_ACTIVITY_
Please repeat, from the entries that follow, the lines from the one containing "At what coordinates should I click to accomplish: Click the 切换布局" through the one containing "Task: Expand the tab search chevron in Chrome" exactly, adding nothing.

Pixel coordinate grounding data
____________________

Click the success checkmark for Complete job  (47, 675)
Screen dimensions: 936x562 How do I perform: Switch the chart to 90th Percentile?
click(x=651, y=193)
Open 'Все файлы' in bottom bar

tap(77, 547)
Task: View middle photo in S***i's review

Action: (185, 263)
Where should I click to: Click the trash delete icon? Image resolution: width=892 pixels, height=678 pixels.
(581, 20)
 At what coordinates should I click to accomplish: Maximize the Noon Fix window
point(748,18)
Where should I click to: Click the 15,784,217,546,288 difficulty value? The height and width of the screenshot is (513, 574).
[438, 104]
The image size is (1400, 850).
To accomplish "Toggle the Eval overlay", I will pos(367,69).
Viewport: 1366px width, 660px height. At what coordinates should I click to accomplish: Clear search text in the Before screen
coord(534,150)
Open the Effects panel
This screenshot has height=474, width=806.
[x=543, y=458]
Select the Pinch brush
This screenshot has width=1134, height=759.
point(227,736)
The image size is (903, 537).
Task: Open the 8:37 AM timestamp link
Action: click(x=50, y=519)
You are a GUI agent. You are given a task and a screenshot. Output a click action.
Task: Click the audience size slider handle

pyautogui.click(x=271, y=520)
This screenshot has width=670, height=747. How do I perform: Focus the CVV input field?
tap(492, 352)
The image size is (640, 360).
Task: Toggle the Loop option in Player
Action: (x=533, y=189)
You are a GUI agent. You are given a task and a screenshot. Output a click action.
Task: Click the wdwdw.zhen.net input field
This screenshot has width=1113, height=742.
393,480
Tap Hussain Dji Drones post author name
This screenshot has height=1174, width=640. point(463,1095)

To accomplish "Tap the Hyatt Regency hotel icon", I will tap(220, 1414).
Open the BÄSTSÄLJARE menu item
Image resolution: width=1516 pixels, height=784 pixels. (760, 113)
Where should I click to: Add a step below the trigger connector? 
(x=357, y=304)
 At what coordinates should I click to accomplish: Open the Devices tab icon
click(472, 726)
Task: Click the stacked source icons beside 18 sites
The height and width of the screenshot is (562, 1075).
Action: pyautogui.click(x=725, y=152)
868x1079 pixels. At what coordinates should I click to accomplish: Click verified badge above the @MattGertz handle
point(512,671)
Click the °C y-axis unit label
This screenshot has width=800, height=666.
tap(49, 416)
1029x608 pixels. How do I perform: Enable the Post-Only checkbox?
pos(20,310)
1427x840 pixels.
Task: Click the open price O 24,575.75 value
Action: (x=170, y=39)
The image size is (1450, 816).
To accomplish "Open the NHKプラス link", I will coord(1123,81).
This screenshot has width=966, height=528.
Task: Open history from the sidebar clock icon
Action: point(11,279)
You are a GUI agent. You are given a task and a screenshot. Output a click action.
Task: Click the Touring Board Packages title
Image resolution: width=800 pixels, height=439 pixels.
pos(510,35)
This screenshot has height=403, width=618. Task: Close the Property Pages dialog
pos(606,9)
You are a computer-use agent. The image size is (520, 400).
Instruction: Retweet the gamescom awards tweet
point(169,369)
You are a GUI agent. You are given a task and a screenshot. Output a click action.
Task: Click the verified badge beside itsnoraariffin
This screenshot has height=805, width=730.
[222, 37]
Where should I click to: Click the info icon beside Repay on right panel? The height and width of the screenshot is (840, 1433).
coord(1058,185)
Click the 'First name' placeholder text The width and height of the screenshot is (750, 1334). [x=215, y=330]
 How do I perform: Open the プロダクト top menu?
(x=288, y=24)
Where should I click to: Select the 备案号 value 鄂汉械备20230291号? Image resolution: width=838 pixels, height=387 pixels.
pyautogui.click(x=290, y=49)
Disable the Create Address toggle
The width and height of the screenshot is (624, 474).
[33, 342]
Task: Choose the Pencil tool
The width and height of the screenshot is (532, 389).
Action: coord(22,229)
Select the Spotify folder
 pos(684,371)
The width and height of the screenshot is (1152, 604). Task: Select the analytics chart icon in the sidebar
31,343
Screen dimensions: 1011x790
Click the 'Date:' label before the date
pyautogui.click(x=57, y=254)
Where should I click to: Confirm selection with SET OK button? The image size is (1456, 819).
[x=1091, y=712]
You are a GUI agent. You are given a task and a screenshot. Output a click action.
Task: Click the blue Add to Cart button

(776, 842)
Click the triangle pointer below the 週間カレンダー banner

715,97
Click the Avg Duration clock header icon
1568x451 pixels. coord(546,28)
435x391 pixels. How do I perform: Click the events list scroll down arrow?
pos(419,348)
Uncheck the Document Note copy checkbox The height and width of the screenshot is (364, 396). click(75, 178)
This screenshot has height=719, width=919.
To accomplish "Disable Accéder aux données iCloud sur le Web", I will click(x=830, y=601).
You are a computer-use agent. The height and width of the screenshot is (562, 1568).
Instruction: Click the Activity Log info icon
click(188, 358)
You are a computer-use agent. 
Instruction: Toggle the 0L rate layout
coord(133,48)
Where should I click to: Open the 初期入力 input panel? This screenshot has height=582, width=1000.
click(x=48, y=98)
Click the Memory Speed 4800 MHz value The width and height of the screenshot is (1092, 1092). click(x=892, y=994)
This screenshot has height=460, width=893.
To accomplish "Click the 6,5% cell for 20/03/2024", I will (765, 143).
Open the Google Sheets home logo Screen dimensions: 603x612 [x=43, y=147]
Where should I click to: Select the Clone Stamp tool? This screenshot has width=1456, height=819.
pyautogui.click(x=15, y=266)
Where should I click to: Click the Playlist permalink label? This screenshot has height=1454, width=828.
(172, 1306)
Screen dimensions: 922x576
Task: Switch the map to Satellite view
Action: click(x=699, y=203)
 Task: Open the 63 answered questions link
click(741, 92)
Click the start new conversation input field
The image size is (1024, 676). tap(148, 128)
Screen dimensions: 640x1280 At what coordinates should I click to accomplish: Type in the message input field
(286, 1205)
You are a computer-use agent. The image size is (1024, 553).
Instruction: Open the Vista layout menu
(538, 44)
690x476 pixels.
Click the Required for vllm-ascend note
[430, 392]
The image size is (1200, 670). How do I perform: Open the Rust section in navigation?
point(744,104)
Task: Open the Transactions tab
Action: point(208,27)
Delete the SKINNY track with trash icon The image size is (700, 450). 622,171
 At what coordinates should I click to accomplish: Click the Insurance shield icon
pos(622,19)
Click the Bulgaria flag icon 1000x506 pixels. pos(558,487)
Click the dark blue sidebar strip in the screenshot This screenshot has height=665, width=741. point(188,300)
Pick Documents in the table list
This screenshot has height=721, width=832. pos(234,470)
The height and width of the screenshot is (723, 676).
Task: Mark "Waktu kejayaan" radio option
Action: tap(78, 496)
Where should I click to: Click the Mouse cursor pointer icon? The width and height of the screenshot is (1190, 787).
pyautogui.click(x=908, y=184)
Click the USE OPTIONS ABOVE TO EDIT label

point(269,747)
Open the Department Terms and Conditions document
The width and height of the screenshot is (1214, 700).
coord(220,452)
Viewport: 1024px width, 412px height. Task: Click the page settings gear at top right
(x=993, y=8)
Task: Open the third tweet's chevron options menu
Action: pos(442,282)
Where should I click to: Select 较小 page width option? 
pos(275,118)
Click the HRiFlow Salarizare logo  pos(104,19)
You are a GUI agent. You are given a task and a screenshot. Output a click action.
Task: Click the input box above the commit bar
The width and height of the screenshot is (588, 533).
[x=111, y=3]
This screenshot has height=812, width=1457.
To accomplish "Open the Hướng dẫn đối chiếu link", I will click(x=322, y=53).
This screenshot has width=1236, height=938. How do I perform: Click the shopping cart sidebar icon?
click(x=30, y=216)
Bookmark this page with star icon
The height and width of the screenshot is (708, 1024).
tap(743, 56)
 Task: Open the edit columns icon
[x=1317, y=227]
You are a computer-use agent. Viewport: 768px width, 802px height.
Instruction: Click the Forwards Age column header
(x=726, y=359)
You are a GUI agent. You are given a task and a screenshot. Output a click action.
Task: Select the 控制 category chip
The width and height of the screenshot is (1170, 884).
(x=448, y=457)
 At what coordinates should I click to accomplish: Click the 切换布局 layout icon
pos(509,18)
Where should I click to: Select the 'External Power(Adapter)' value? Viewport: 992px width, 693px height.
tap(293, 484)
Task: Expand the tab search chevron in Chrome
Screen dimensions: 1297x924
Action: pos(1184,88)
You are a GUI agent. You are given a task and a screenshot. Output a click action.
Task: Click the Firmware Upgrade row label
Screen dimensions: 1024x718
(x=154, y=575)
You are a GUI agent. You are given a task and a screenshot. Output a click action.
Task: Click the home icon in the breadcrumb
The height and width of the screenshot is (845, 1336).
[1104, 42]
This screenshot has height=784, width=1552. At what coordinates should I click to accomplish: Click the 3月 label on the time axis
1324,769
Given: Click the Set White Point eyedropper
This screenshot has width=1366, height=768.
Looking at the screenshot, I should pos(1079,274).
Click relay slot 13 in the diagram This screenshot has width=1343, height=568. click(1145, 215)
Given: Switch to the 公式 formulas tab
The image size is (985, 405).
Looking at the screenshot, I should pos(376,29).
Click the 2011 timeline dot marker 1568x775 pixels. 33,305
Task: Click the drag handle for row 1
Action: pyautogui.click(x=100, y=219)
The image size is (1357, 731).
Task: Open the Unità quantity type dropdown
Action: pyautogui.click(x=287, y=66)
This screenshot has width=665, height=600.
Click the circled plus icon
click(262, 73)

____________________

_OUTPUT_
 At what coordinates should I click to accomplish: Click the 切换布局 layout icon
pos(509,18)
Where should I click to: Select the 'External Power(Adapter)' value? Viewport: 992px width, 693px height.
tap(293, 484)
Task: Expand the tab search chevron in Chrome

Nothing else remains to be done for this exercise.